Why is everyone going mad for protein?

Emily Armistead

11

July

2025

Recently an article popped up in my news feed from UK Vogue magazine - Exactly how Em the nutritionist eats 100g of protein a day.

The article featured a classy photo of an egg atop a bowl of rice and Emily, the author, promised a simple approach which would allow you to feel properly satisfied without overthinking it.  What followed was a daily menu containing a bewildering amount of high protein foods, omelettes made with extra egg whites thrown in, yogurt dressings, calamari snack pots as well as collagen hot-chocolate (whatever that is). 

I’m probably not the target audience for this kind of aspirational blog but aside from the collagen matchas and prawn meatballs, one key point was troubling me most -  according to most doctors and UK national health guidelines, the recommended daily amount of protein for average weight women is around 45g per day. So why is Em the nutritionist eating more than double that amount?

Protein is essential

Protein, says the article, plays a central role in how full we feel, our mood regulation, skin health and immune function. This is all true. Protein is essential to us, the building block of life, critical in cell replacement and growth.  But that still didn’t explain why Em needs to over consume?

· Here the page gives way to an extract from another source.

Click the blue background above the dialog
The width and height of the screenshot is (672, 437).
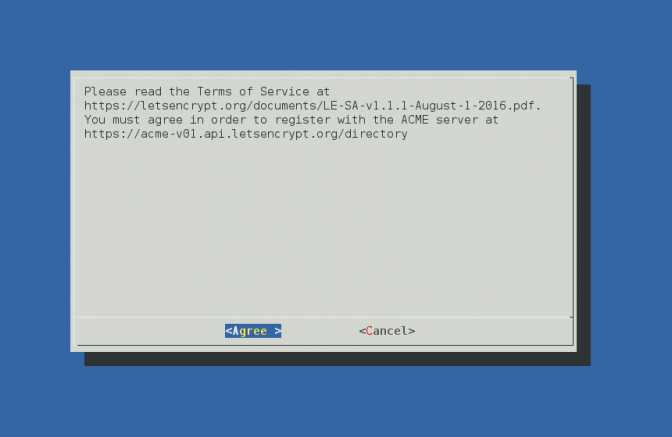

Em the nutritionist’s protein-rich diet reflects a health trend that has reached peak status in Europe and North America. We have become obsessed with protein and the idea that we need more of it than we would get from eating an average balanced diet.

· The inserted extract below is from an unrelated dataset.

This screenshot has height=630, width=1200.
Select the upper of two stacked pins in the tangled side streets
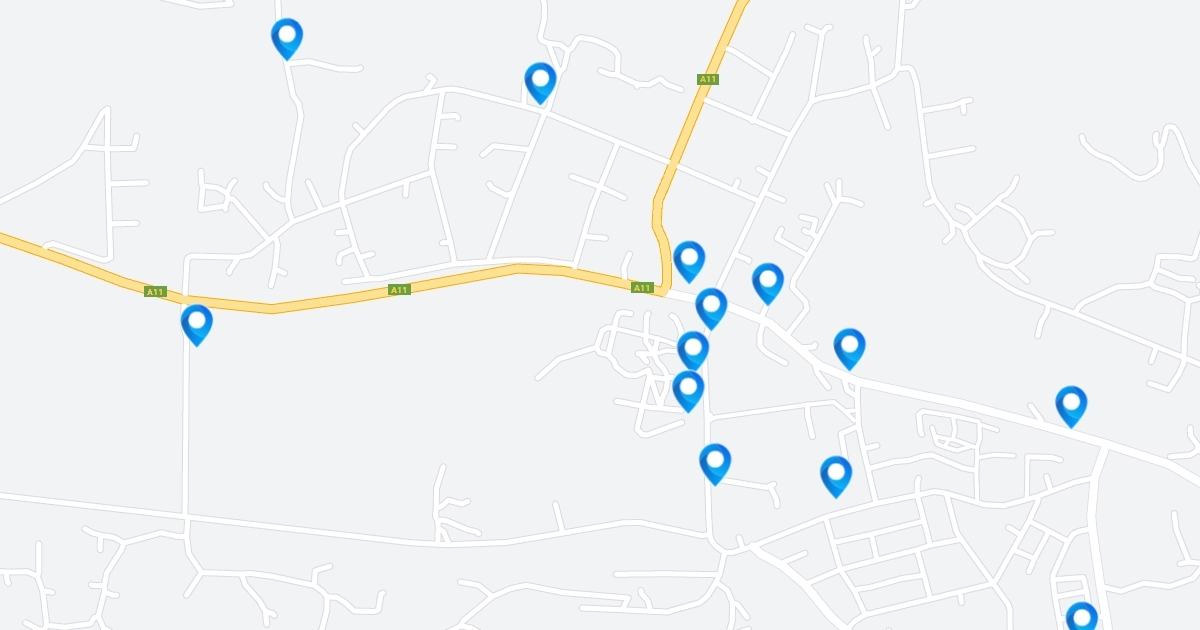(x=693, y=351)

Protein is now packed into thousands of products across our supermarket shelves. You can buy bread, cereal, milk, snack bars, pasta, hot drinks, even meat labelled as ‘high protein’. And that’s before you get to all the protein powders sold in health shops. Protein has become the king of the macronutrients. 

In part, this is because diet fads over the past decade have bigged-up protein as fat and carbohydrates have lost favour. The Keto diet, for example, is famously low in carbs and high in protein-rich foods. Foods rich in protein are said to keep you feeling fuller longer and don’t trigger insulin spikes as refined carbs do. 

Then came the fitness gurus, promoting protein shakes as a way to enhance muscle development. Social media has accelerated these trends, with many boys and young men now working out and chugging protein shakes.

The rise of male influencers, promoting ideals of hyper-masculinity, cross over into this space as a particularly concerning influence. 

But women are not immune from the trend either, as we can see from Vogue magazine’s focus. Protein won’t just give you big muscles, it can also make your skin better, your hair glossier, your mood lighter and, of course (if you read between the lines) your waist smaller.

When promoting a perfect physique, all roads seem to point to a diet high in protein. 

One of the beneficiaries of this has been the dairy industry. A common ingredient added to products like protein bars and shakes is whey, usually a waste product from cheese making.  Whilst whey has been added to many UPFs for years, as well as animal feed, the trend for high protein foods and powders has given it an additional, hugely profitable use.

Now it can be incorporated into even more ultra-processed foods, in higher quantities and sold with a health halo - an absolute marketing coup for Big Dairy. 

Whey is increasingly incorporated into high protein UPFs

The cost of the protein obsession

But this craze for protein may come at a cost. Whilst wellness gurus might want to emphasise the benefits of protein, there may be downsides for our health, depending on how we consume it.

For example, products marketed as nutritious or healthy, like protein snack bars are often ultra-processed, and whilst some use artificial sweeteners, others are packed full of sugar and are highly calorific.  

Eating more meat is of course an obvious route to consuming more protein but this brings risks of diet related diseases, especially the consumption of red and processed meat. By focussing in on the apparent benefits of one macronutrient, there’s a risk that we decrease diversity in our diets.

It’s of increasing concern to expert nutritionists and doctors that people are eating way less fibre than is needed to stay healthy. The UK’s latest National Diet and Nutrition Survey found that only 4% of adults are consuming the recommended daily amounts of fibre.

So where meat is favoured over complex carbohydrates and wholefoods like vegetables and legumes, we may be adding to that problem. 

Protein and the environment

And then there’s the planet.  Environmental scientists and others are clear that reduction of how much meat, dairy and seafood we eat in Europe and North America is essential if we’re to stay within the planet’s safer limits for climate change and nature protection.

In high-meat consuming regions, like Europe, we on average over consume protein by about 50% much of which is from meat and dairy, exacerbating the problem. The planetary health diet, developed by the Eat Lancet Commission as an illustration of how we can eat well whilst keeping ourselves and our planet healthy, recommends on average 60g of protein a day, around 60% of which should be from plant based sources.

To get to that, we need to first reduce the overall amount of protein we eat as well as substituting some animal based foods for plant-based protein like nuts, legumes and meat alternatives. Luckily for my namesake, Em from Vogue, this can be done fairly simply and without the need for collagen hot chocolates or protein-boosted omelettes.